Goal of the exercise:
In the stretch from the line containing "publisher (442, 667)" through the end of the records, replace "Night" with "Morning" and reproduce only those lines, leaving everything else unchanged.

Entries for locating text and elements:
========================================
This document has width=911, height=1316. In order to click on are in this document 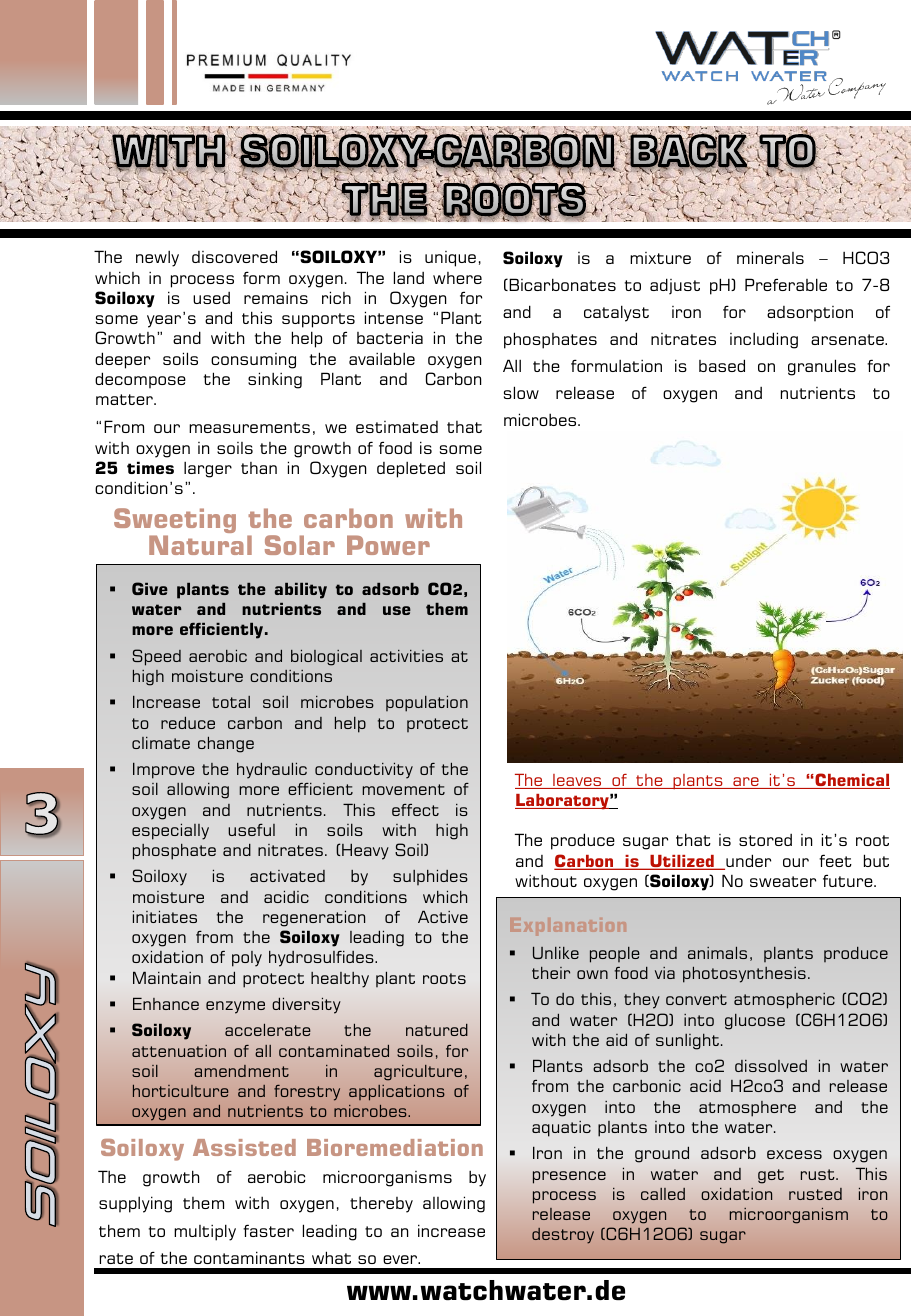, I will do `click(746, 783)`.
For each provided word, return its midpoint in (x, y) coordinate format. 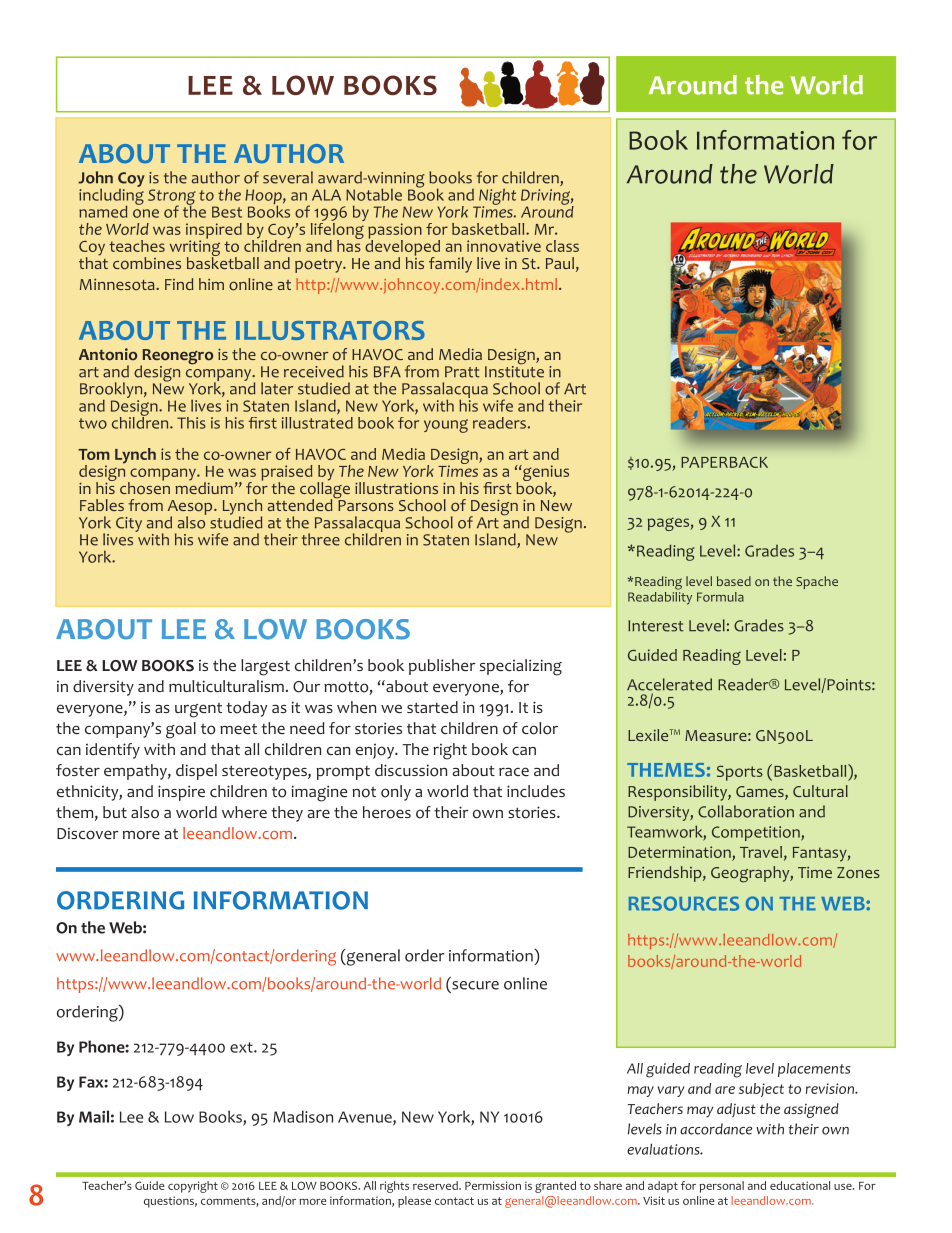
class (562, 246)
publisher (442, 667)
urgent (198, 710)
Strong (172, 198)
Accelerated (669, 684)
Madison (303, 1116)
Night (496, 197)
========================================
Task solution:
publisher (442, 667)
urgent (198, 710)
Strong (172, 198)
Accelerated (669, 684)
Madison (303, 1116)
Morning (496, 197)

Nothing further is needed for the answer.